TRY IT: Nothing in the listing should differ in your copy; retype it all exactly.

DATASET CONTENT:
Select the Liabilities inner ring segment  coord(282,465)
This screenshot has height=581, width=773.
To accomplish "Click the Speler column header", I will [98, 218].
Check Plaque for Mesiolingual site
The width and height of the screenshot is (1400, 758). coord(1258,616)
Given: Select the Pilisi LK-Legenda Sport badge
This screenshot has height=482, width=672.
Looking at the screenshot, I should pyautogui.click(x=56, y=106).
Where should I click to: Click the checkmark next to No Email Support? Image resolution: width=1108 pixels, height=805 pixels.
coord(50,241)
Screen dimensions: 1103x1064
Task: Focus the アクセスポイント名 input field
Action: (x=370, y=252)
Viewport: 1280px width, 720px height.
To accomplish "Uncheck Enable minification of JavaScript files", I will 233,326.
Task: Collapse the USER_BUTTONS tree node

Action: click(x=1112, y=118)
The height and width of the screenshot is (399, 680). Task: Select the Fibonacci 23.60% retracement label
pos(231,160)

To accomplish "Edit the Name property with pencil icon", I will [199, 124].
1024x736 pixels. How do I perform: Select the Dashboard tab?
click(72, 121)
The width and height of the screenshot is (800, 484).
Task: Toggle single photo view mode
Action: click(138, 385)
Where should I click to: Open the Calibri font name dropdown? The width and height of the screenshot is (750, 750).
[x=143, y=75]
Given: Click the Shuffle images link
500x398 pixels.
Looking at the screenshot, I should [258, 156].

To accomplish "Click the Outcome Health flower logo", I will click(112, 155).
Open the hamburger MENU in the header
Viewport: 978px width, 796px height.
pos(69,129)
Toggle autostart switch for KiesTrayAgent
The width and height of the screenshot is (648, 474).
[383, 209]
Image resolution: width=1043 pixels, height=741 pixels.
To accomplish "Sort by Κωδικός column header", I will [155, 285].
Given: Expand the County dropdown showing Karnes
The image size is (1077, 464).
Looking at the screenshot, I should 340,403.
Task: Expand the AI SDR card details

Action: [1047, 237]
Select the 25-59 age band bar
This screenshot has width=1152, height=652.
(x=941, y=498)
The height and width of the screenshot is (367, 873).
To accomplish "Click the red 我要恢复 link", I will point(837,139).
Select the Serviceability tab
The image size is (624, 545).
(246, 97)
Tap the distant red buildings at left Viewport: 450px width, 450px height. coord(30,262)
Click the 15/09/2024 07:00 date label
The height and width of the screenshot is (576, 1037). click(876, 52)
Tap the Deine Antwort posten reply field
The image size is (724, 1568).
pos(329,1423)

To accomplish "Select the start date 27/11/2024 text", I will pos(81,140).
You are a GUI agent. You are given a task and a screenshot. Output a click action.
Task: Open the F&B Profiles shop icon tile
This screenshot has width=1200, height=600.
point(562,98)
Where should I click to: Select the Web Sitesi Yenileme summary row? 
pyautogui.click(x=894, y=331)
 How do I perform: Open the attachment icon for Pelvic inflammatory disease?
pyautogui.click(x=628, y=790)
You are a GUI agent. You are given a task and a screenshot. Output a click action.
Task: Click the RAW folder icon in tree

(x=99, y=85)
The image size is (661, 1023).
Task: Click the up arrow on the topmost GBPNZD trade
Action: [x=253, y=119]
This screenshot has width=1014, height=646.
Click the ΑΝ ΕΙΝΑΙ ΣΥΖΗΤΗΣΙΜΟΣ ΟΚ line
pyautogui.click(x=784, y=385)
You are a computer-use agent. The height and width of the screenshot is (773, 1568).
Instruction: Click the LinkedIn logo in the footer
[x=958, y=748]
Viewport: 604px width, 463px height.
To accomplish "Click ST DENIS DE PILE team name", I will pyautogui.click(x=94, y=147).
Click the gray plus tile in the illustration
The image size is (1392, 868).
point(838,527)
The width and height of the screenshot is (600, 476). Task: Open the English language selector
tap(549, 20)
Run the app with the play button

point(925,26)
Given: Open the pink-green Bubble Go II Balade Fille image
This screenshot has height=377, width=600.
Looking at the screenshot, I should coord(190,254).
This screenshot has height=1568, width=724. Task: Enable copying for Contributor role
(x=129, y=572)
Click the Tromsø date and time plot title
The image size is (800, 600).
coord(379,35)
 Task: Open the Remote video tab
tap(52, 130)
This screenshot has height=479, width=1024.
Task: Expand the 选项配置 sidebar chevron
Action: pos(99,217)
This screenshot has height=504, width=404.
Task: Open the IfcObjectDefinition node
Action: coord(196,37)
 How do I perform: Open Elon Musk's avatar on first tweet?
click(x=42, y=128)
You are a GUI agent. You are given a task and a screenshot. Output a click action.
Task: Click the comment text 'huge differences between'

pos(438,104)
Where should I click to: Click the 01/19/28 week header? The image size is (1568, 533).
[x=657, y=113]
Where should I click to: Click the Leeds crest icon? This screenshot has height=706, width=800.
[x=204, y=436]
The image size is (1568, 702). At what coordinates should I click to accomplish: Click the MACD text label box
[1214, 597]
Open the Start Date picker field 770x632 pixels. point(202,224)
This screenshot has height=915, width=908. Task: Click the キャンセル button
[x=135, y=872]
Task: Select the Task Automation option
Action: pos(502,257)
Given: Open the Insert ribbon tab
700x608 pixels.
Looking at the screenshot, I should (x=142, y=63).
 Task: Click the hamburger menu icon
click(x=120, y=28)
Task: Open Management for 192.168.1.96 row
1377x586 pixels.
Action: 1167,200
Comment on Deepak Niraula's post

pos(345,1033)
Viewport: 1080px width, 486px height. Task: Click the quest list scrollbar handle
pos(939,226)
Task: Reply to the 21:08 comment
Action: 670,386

REPLY:
Select the Liabilities inner ring segment  coord(282,465)
This screenshot has height=581, width=773.
To accomplish "Click the Speler column header", I will [98, 218].
Check Plaque for Mesiolingual site
The width and height of the screenshot is (1400, 758). coord(1258,616)
Given: Select the Pilisi LK-Legenda Sport badge
This screenshot has height=482, width=672.
Looking at the screenshot, I should pyautogui.click(x=56, y=106).
Where should I click to: Click the checkmark next to No Email Support? Image resolution: width=1108 pixels, height=805 pixels.
coord(50,241)
Screen dimensions: 1103x1064
Task: Focus the アクセスポイント名 input field
Action: (x=370, y=252)
Viewport: 1280px width, 720px height.
To accomplish "Uncheck Enable minification of JavaScript files", I will 233,326.
Task: Collapse the USER_BUTTONS tree node

Action: click(x=1112, y=118)
The height and width of the screenshot is (399, 680). Task: Select the Fibonacci 23.60% retracement label
pos(231,160)

To accomplish "Edit the Name property with pencil icon", I will [199, 124].
1024x736 pixels. How do I perform: Select the Dashboard tab?
click(72, 121)
The width and height of the screenshot is (800, 484).
Task: Toggle single photo view mode
Action: click(138, 385)
Where should I click to: Open the Calibri font name dropdown? The width and height of the screenshot is (750, 750).
[x=143, y=75]
Given: Click the Shuffle images link
500x398 pixels.
Looking at the screenshot, I should [258, 156].

To accomplish "Click the Outcome Health flower logo", I will click(112, 155).
Open the hamburger MENU in the header
Viewport: 978px width, 796px height.
pos(69,129)
Toggle autostart switch for KiesTrayAgent
The width and height of the screenshot is (648, 474).
[383, 209]
Image resolution: width=1043 pixels, height=741 pixels.
To accomplish "Sort by Κωδικός column header", I will [155, 285].
Given: Expand the County dropdown showing Karnes
The image size is (1077, 464).
Looking at the screenshot, I should 340,403.
Task: Expand the AI SDR card details

Action: [1047, 237]
Select the 25-59 age band bar
This screenshot has width=1152, height=652.
(x=941, y=498)
The height and width of the screenshot is (367, 873).
To accomplish "Click the red 我要恢复 link", I will point(837,139).
Select the Serviceability tab
The image size is (624, 545).
(246, 97)
Tap the distant red buildings at left Viewport: 450px width, 450px height. coord(30,262)
Click the 15/09/2024 07:00 date label
The height and width of the screenshot is (576, 1037). click(876, 52)
Tap the Deine Antwort posten reply field
The image size is (724, 1568).
pos(329,1423)

To accomplish "Select the start date 27/11/2024 text", I will pos(81,140).
You are a GUI agent. You are given a task and a screenshot. Output a click action.
Task: Open the F&B Profiles shop icon tile
This screenshot has width=1200, height=600.
point(562,98)
Where should I click to: Select the Web Sitesi Yenileme summary row? 
pyautogui.click(x=894, y=331)
 How do I perform: Open the attachment icon for Pelvic inflammatory disease?
pyautogui.click(x=628, y=790)
You are a GUI agent. You are given a task and a screenshot. Output a click action.
Task: Click the RAW folder icon in tree

(x=99, y=85)
The image size is (661, 1023).
Task: Click the up arrow on the topmost GBPNZD trade
Action: [x=253, y=119]
This screenshot has width=1014, height=646.
Click the ΑΝ ΕΙΝΑΙ ΣΥΖΗΤΗΣΙΜΟΣ ΟΚ line
pyautogui.click(x=784, y=385)
You are a computer-use agent. The height and width of the screenshot is (773, 1568).
Instruction: Click the LinkedIn logo in the footer
[x=958, y=748]
Viewport: 604px width, 463px height.
To accomplish "Click ST DENIS DE PILE team name", I will pyautogui.click(x=94, y=147).
Click the gray plus tile in the illustration
The image size is (1392, 868).
point(838,527)
The width and height of the screenshot is (600, 476). Task: Open the English language selector
tap(549, 20)
Run the app with the play button

point(925,26)
Given: Open the pink-green Bubble Go II Balade Fille image
This screenshot has height=377, width=600.
Looking at the screenshot, I should coord(190,254).
This screenshot has height=1568, width=724. Task: Enable copying for Contributor role
(x=129, y=572)
Click the Tromsø date and time plot title
The image size is (800, 600).
coord(379,35)
 Task: Open the Remote video tab
tap(52, 130)
This screenshot has height=479, width=1024.
Task: Expand the 选项配置 sidebar chevron
Action: pos(99,217)
This screenshot has height=504, width=404.
Task: Open the IfcObjectDefinition node
Action: coord(196,37)
 How do I perform: Open Elon Musk's avatar on first tweet?
click(x=42, y=128)
You are a GUI agent. You are given a task and a screenshot. Output a click action.
Task: Click the comment text 'huge differences between'

pos(438,104)
Where should I click to: Click the 01/19/28 week header? The image size is (1568, 533).
[x=657, y=113]
Where should I click to: Click the Leeds crest icon? This screenshot has height=706, width=800.
[x=204, y=436]
The image size is (1568, 702). At what coordinates should I click to accomplish: Click the MACD text label box
[1214, 597]
Open the Start Date picker field 770x632 pixels. point(202,224)
This screenshot has height=915, width=908. Task: Click the キャンセル button
[x=135, y=872]
Task: Select the Task Automation option
Action: pos(502,257)
Given: Open the Insert ribbon tab
700x608 pixels.
Looking at the screenshot, I should (x=142, y=63).
 Task: Click the hamburger menu icon
click(x=120, y=28)
Task: Open Management for 192.168.1.96 row
1377x586 pixels.
Action: 1167,200
Comment on Deepak Niraula's post

pos(345,1033)
Viewport: 1080px width, 486px height. Task: Click the quest list scrollbar handle
pos(939,226)
Task: Reply to the 21:08 comment
Action: 670,386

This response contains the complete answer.